The story begins as Mexico City detective Magdalena Garcia (Gizeht Galatea) calls upon the services of Carlos Gutierrez (Carlos Gallardo), who has inherited his late father’s occupation of curandero, a kind of exorcist who specializes in purifying people and places tainted by black magic. Magdalena begs Carlos to carry out a purification of her police precinct, which the local federales believe to be cursed following a bloody escape by local cult leader and black magic practitioner by the name of Castaneda. Plagued by doubts and with little faith in the supernatural beliefs of his father and his countrymen, Carlos is reluctant to accept the assignment, faking his way through the purification ritual in order to release the precinct from its ‘curse’, and agreeing to help Magdalena with the investigation. No sooner has their pursuit of the mysterious Castaneda begun, however, than Carlos is visited by terrifying visions of the kind of blood-soaked rituals in which Castaneda specializes. Has Carlos inherited his father’s gift? Or the madness that led to his death?
Like the Patrick Tatopoulos-designed creature that lurks in the bowels of Rodriguez’s complex and occasionally confusing story, Curandero is a strange beast, attempting a blend of crime thriller and horror movie in a style reminiscent of From Dusk Till Dawn, but without the tongue-in-cheek campiness that made that film such a blast.

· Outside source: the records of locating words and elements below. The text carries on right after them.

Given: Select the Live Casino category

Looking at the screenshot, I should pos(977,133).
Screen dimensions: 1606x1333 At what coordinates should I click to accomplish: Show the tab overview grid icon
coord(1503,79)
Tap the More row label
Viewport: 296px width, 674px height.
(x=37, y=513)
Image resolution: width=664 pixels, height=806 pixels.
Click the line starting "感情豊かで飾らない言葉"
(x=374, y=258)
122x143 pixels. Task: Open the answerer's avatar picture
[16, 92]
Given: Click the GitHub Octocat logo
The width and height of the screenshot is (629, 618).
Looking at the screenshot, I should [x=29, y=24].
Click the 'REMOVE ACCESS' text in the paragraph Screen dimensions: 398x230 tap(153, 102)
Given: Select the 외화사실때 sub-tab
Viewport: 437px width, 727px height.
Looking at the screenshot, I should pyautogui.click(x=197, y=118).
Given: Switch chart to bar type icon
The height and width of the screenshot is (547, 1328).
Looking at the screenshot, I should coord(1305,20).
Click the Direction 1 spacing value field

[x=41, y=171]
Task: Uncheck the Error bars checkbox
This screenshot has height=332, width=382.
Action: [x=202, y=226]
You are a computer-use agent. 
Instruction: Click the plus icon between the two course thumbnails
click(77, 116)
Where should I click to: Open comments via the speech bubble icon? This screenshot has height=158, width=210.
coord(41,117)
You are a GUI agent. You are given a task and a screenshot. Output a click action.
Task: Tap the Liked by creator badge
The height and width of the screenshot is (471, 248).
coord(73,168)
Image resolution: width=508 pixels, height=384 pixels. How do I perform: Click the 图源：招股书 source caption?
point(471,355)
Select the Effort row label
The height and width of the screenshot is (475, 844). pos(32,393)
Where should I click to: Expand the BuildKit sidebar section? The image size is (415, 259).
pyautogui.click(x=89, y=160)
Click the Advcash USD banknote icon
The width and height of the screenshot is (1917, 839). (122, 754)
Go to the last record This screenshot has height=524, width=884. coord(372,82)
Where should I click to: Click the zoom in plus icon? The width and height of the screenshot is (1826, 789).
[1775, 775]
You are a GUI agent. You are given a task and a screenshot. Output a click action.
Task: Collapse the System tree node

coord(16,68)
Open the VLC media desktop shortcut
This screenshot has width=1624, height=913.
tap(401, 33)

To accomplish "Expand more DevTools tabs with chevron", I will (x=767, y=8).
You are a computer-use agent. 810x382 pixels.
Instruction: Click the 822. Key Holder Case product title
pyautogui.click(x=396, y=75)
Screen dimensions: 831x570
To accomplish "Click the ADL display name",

Rodriguez (Eduardo) insists on filming everything with an extreme version of that bleached-out, high-contrast photography that has become a TV cliché for scenes set South of the border, lending the entire film an unconvincing stylistic color palette which keeps the action at a distance. The director has also saddled himself with a leading man whose passing resemblance to Peter Lorre is more interesting than his performance, and a lead actress whose acting skills are no match for her complicated backstory. Whatever merits Robert Rodriguez’s original script may have had, Eduardo Rodriguez and fellow re-writer Luz Maria Rojas appear to have little faith in it, dressing it up with plentiful inserts of horror clichés – sometimes excused as Carlos’ bloody visions, sometimes purely arbitrary – instead of using Rodriguez’s plotting to build a sense of dread. With no real investment in the characters, their plight remains of little interest, even when the film mutates into a full-blown monster movie in the third act. It’s a film that could do with a purification of its own, turning down the color desaturation, toning down the flash-frame inserts, and putting more faith in Robert Rodriguez’s storytelling.
Weird
The movie was just different.
Poor execution
This film was a mess, and all I can figure is if there is an appropriate level of gore, Robby Rodrig will sign his name all over it. This really should have gone straight to netflix, and I should have known better than waste money on this nonsense.